There were a couple of big hurdles to studying how flies interact with and pick up nerve agents from the environment. Direct exposure to nerve agents is likely to kill the flies, meaning they won’t show up to the traps to be examined. Moreover, access to nerve agents is tightly controlled and researchers did not have authorization to work with them, so they had to get clever. Luckily, chemistry is messy and that worked to the team’s advantage.
When chemical agents are synthesized, there are inevitably undesired side reactions which produce biproducts. Those biproducts may be less deadly but are still indicative that someone is cooking up something nasty. Additionally, chemical agents start to degrade into other compounds once they come into contact with the environment. If you can’t search for nerve agents directly, looking for the chemicals they hang around with is the next best thing.
“We took those chemicals, diluted them in water, and gave it to the flies on tissue paper. Then we measured them using mass spectrometry, which works well for detecting things at low concentrations in a complicated background,” Manicke said.
That’s important because a blow fly is a complicated organism, at least compared to the specific chemicals scientists were targeting.
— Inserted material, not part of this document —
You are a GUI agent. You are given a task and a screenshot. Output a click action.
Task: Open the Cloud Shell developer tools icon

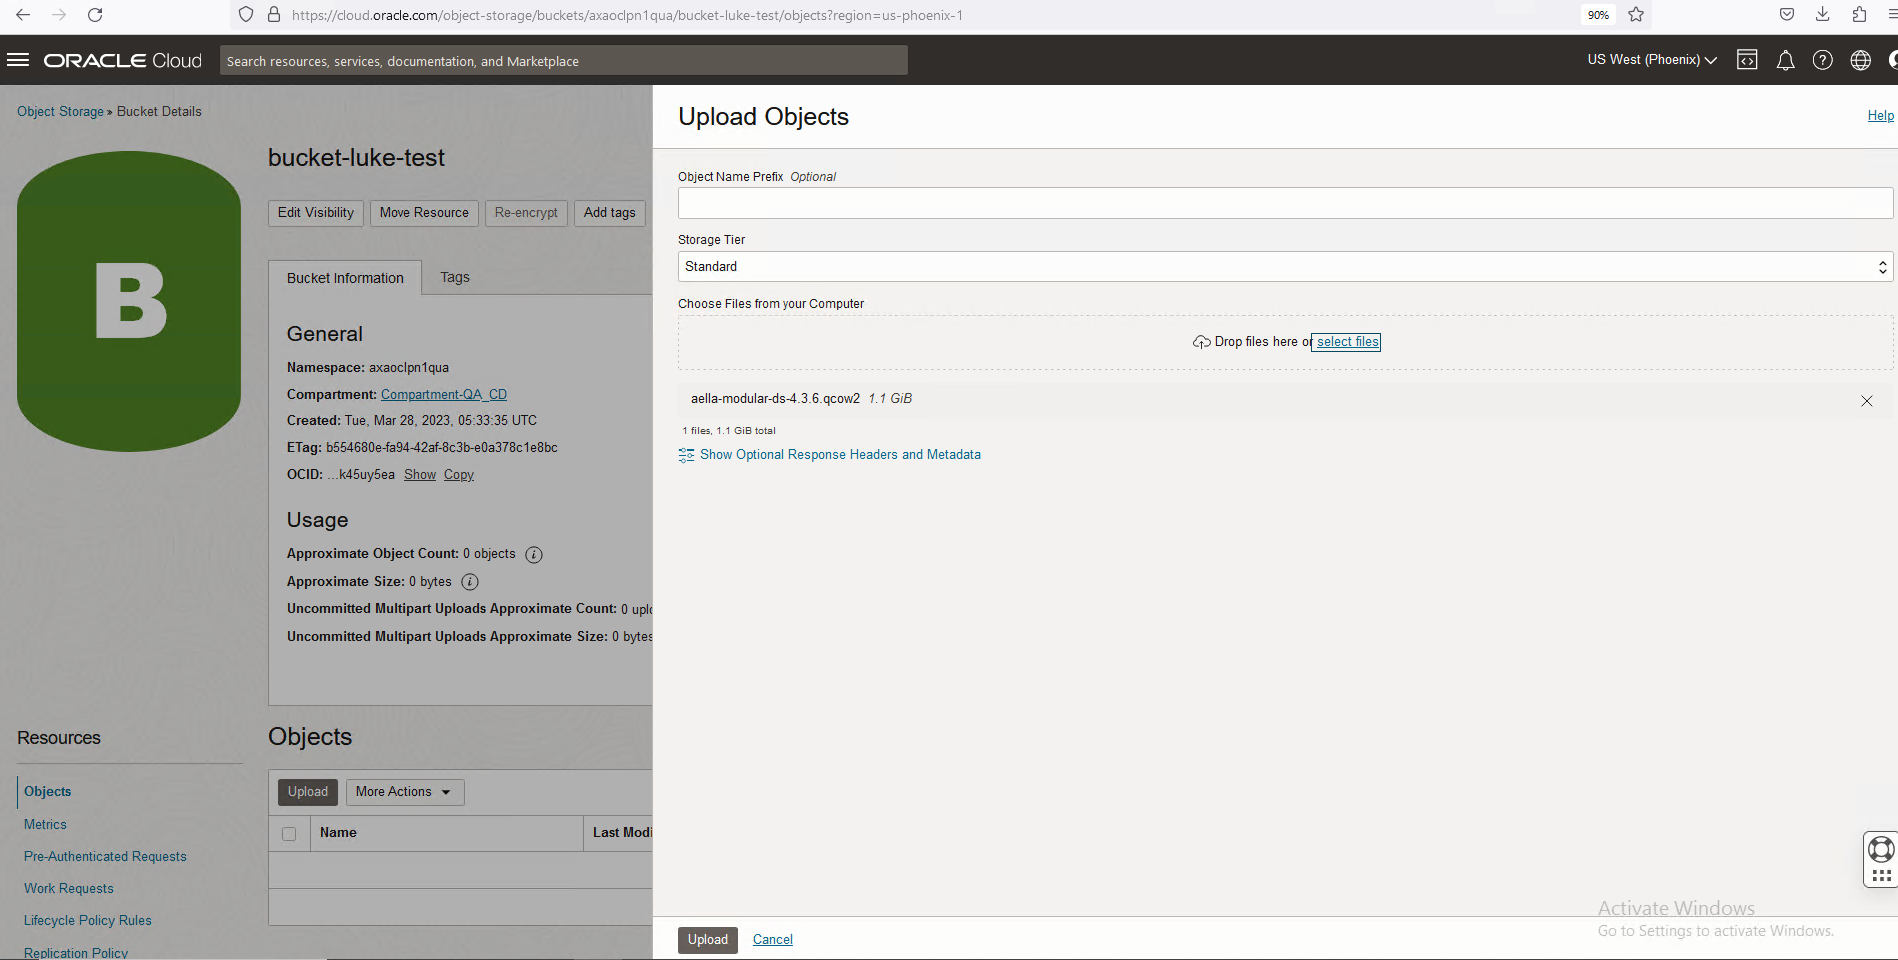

Running them through a spectrometer reveals all of the compounds that make up their bodies and anything they’ve been eating or drinking. Then the machine has to parse through that data to find what you’re looking for, but that’s what spectrometers are good at.
Hunting for synthesized chemical agents in the environment using flies has many of the same advantages as using them to identify the presence of animal populations in the wild. Namely, stealth.
“The idea is, if you have remote areas or areas where access is restricted, or places where we want to collect samples covertly, we could pull in flies and see if they have any of these molecules in them,” Manicke said.
Spying on the production of chemical weapons is an inherently dangerous business, but it’s a lot easier to be a fly on the wall when you’re a literal fly.